> [Texto de origem]
REAÇÃO DOS OUTROS: Por isso, os dez começaram a estar indignados por causa de Jacob e João (41). Et audientes decem coeperunt indignari de Iacobo et Iohanne. A ambição humana estava fortemente arraigada no ânimo dos discípulos de Jesus. Daí a sua indignação com os dois irmãos que pretendiam a melhor parte num futuro Reino, que todos estavam esperando com a entrada de Jesus em Jerusalém.

A LIÇÃO: Então Jesus, tendo os convocado, diz-lhes: Tendes conhecido que, os que aparecem dominar as nações as subjugam e os grandes deles, exercem autoridade neles (42).  Não será, portanto, assim entre vocês, mas quem quiser se tornar grande entre vocês será servidor de vocês (43). E se alguém entre vocês quiser se tornar primeiro, será de todos, escravo (44). Iesus autem vocans eos ait illis scitis quia hii qui videntur principari gentibus dominantur eis et principes eorum potestatem habent ipsorum. Non ita est autem in vobis sed quicumque voluerit fieri maior erit vester minister. Et quicumque voluerit in vobis primus esse erit omnium servus. Jesus opõe seu Reino aos reinos em prática dos povos pagãos vizinhos. Nestes últimos, os chefes dos mesmos tiranizam os povos e os grandes dos mesmos exercem um poder opressor sobre os súditos. Bastava ser um adulto na época, para ter sofrido os abusos e vexações, ao menos tributárias, de Herodes, de Arquelau e de Antipas para não falar dos venais procuradores romanos. No reino de Cristo, do Messias, cuja semente eram eles, não podia acontecer isso: o que aspira a ser grande tinha que ser servidor, e o que almeja ser o primeiro deve ser o escravo de todos. Não devem existir ambições nem pretensões nas lideranças do Reino, já que não são para proveito próprio, senão um ministério, uma diakonia, exatamente como aquele que serve de livre vontade ou é escravo. Assim entendidos, quem deseja ambicionar postos que unicamente ofereçam serviço e trabalho escravo?

> [Itens brutos]
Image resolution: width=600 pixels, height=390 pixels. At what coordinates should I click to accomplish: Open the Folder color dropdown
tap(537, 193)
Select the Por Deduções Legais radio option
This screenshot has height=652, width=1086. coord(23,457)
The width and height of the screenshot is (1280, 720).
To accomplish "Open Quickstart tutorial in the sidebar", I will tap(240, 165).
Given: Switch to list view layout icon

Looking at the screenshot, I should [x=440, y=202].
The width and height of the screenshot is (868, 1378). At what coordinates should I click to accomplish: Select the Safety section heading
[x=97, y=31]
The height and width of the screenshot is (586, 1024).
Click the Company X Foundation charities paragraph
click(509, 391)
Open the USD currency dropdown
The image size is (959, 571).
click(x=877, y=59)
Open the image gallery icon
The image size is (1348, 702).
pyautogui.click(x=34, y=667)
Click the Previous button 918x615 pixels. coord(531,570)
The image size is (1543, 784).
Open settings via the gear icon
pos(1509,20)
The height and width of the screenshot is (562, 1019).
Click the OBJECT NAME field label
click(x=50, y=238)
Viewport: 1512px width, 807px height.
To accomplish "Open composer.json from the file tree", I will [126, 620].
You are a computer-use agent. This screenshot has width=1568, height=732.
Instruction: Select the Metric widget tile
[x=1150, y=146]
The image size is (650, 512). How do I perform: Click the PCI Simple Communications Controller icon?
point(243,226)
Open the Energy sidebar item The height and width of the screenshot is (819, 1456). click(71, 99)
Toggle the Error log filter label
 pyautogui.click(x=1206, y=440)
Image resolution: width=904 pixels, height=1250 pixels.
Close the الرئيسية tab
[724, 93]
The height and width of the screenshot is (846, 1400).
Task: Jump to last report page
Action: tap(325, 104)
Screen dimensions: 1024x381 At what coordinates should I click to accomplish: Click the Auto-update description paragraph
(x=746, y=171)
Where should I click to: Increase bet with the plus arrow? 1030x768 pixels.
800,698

> [Tarefa escrita]
Responda com base no texto de origem:
1. Com quem os dez ficaram indignados?
2. Quais governantes são nomeados como autores de abusos e vexações sofridos por quem era adulto na época?
3. Segundo a lição, o que deve ser aquele que almeja ser o primeiro?

> [Resposta desenvolvida]
1. Os dez ficaram indignados com Jacob e João.
2. São nomeados Herodes, Arquelau e Antipas, além dos venais procuradores romanos.
3. Aquele que almeja ser o primeiro deve ser o escravo de todos.